A number of the recommendations by the Uwais committee, including moving INEC’s funding to first line charge; use of biometrics; and continuous registration of voters, among others, have already been implemented. These changes have brought tremendous improvements to the quality of elections in the country.
An important aspect of the committee’s work, still untouched, however, is the unbundling of the commission. This aspect came to light again this week.
Uwais recommended the creation of three other commissions from the existing one: one to register and regulate political parties; the other to deal with electoral offences; and the last one to handle constituency delimitation.
Will an “unbundled” INEC be more efficient? Will it save the country from the sort of embarrassment witnessed last week?
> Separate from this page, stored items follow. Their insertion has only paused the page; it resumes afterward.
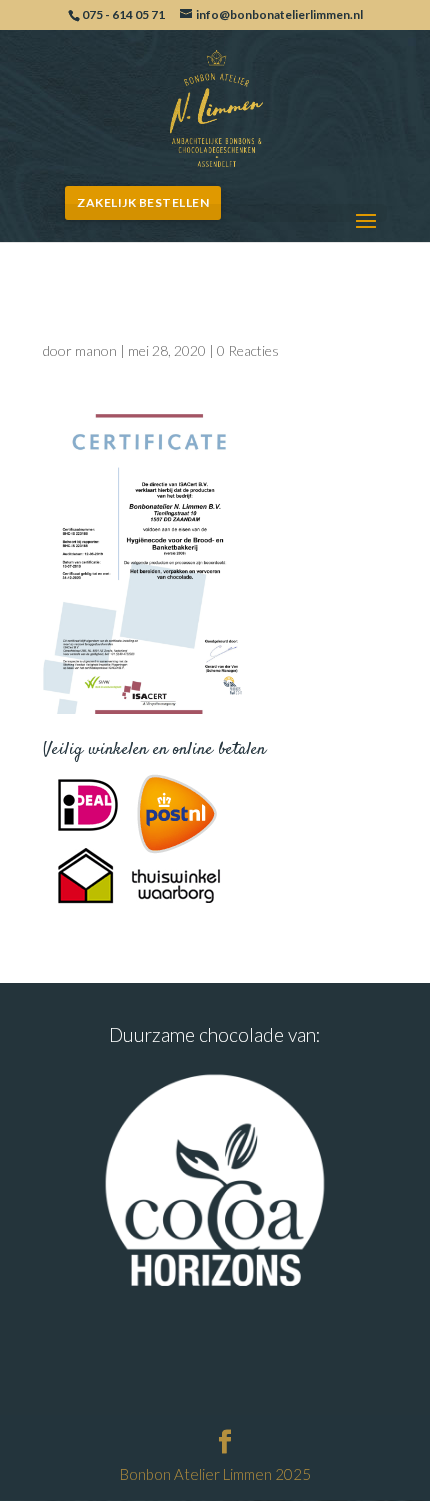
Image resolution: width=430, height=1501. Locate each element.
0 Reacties (248, 350)
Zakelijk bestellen (143, 202)
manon (96, 350)
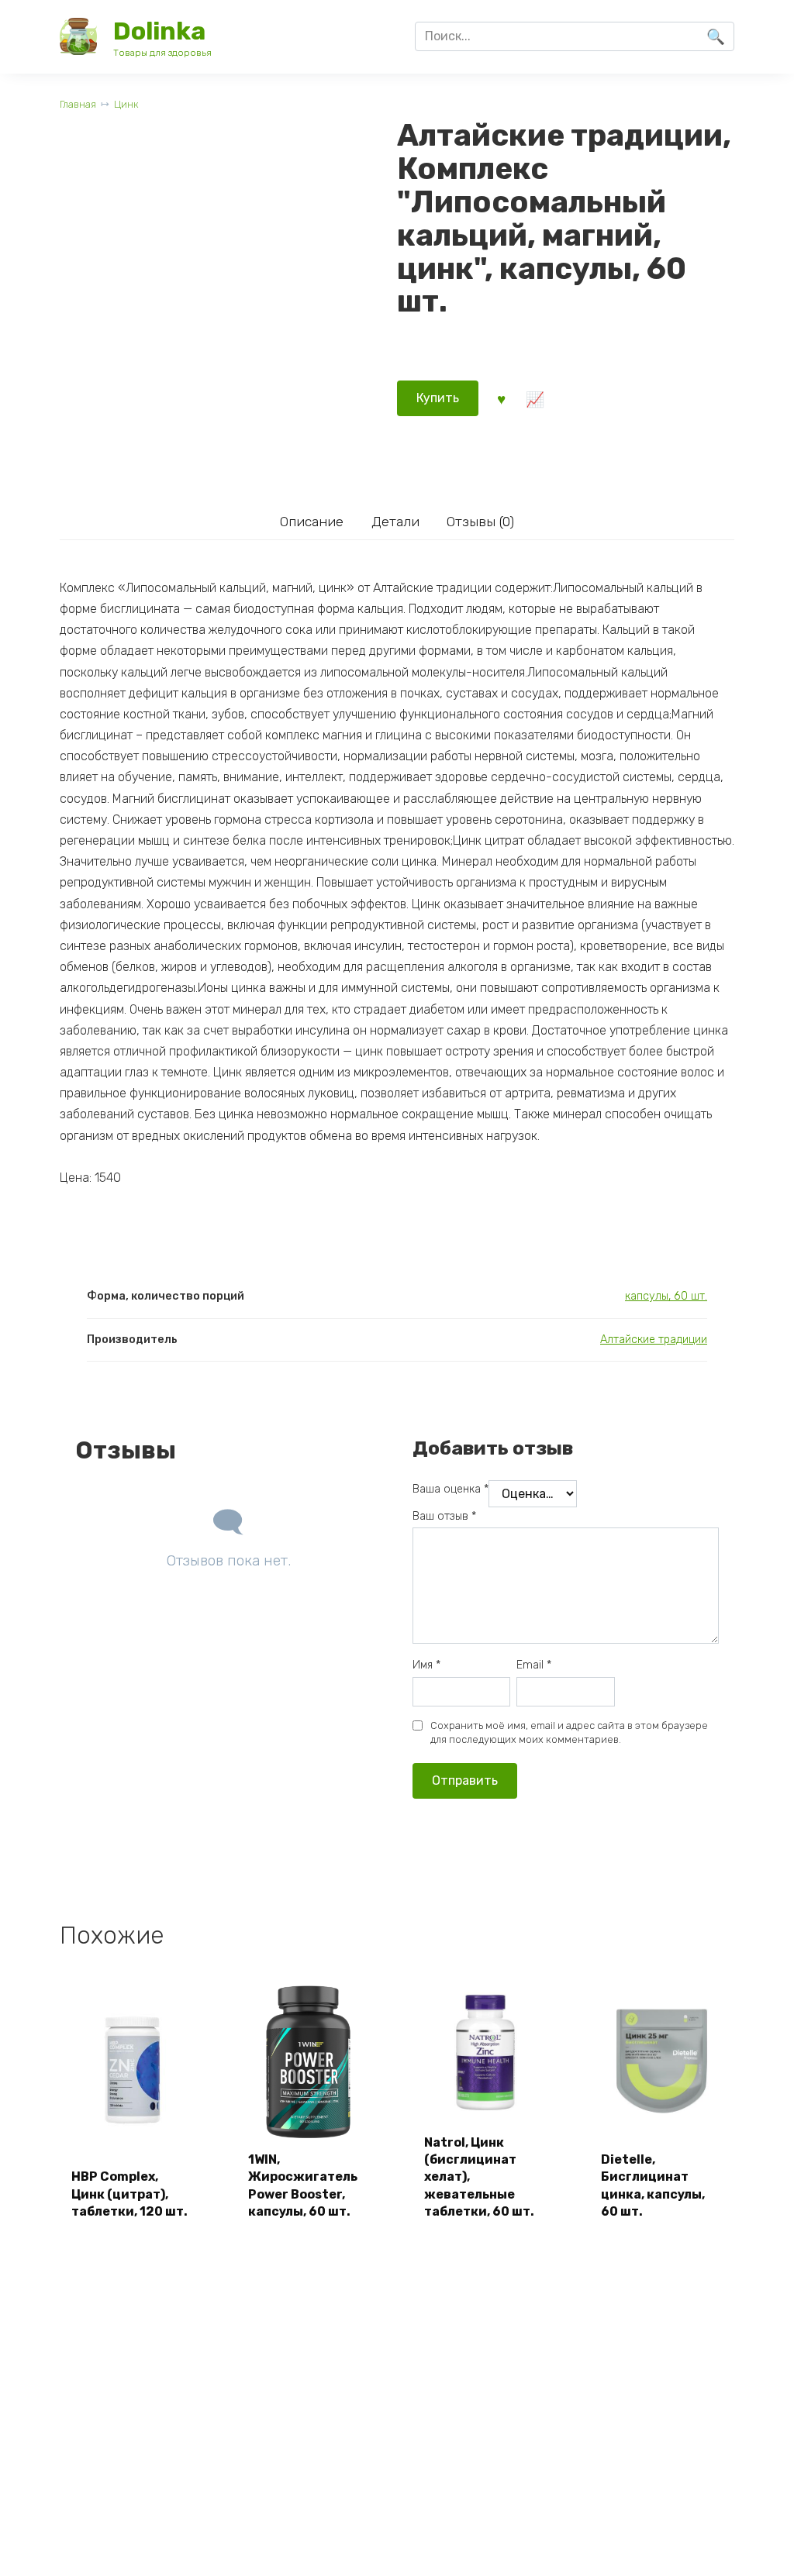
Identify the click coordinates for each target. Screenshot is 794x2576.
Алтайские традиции (653, 1339)
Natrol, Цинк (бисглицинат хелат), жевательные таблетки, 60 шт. (479, 2177)
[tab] (311, 521)
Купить (437, 398)
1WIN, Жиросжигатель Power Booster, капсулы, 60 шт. (302, 2185)
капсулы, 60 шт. (666, 1296)
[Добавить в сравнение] (535, 398)
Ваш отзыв (444, 1516)
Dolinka (159, 31)
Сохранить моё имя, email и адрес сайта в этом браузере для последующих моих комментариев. (569, 1732)
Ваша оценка (450, 1489)
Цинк (126, 104)
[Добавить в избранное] (501, 398)
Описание (311, 521)
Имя (426, 1665)
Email (533, 1665)
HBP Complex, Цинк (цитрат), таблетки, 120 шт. (129, 2194)
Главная (78, 104)
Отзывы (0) (480, 521)
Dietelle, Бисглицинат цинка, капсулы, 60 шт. (653, 2185)
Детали (395, 521)
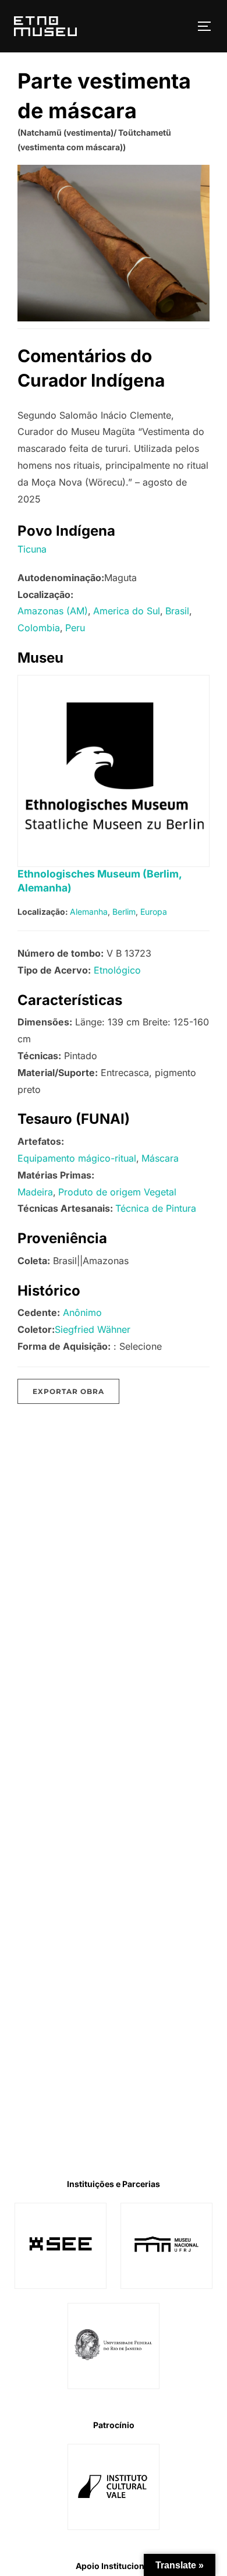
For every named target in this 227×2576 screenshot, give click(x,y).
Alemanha (89, 912)
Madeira (35, 1192)
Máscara (160, 1158)
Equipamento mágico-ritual (76, 1158)
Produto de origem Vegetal (117, 1192)
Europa (153, 912)
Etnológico (117, 970)
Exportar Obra (68, 1391)
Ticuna (32, 549)
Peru (75, 628)
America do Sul (126, 611)
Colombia (38, 628)
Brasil (177, 611)
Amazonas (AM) (52, 611)
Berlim (124, 912)
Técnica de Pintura (155, 1208)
I doubt it. From Ghana to South Africa and from Canada to India, the election commissions perform largely similar functions with their Nigerian counterpart, though in South Africa and Canada, they are primarily answerable to the legislature.
INEC is inefficient because it has added to its own inherent problems the incompetence of other commissions set up to do precisely what it is now doing. It is plagued by the self-inflicted virus of bureaucracy-litis – the condition of adding the jobs of other failed bureaucracies to its own.
Two examples will suffice. If the National Population Commission (NPC) was doing its job, why would INEC spend billions of naira to continuously vet or update the voter register when the data could easily have been obtained from the NPC?
The setback of last week should be a watershed moment to implement far-reaching reforms, from inside out, after Saturday.
The NPC has 22 commissioners with jeeps, fat allowances and big offices, yet the commission has not conducted a census in the last 13 years. It doesn’t even have reliable data on births and deaths.
The National Boundary Commission (NBC) is also another national joke. There are members of the commission who only remember that it exists either when they’re drawing their allowances or when they’re sending their wards or cronies to get jobs or contracts from there.
What’s the point creating new commissions from INEC that will do the jobs of the NPC, NBC or the NIMC except to multiply incompetence?
If these three agencies alone can do their jobs, while citizen’s vigilance and conscience compel the security services to play a professional role, INEC’s burden would be significantly reduced.
The setback of last week should be a watershed moment to implement far-reaching reforms, from inside out, after Saturday.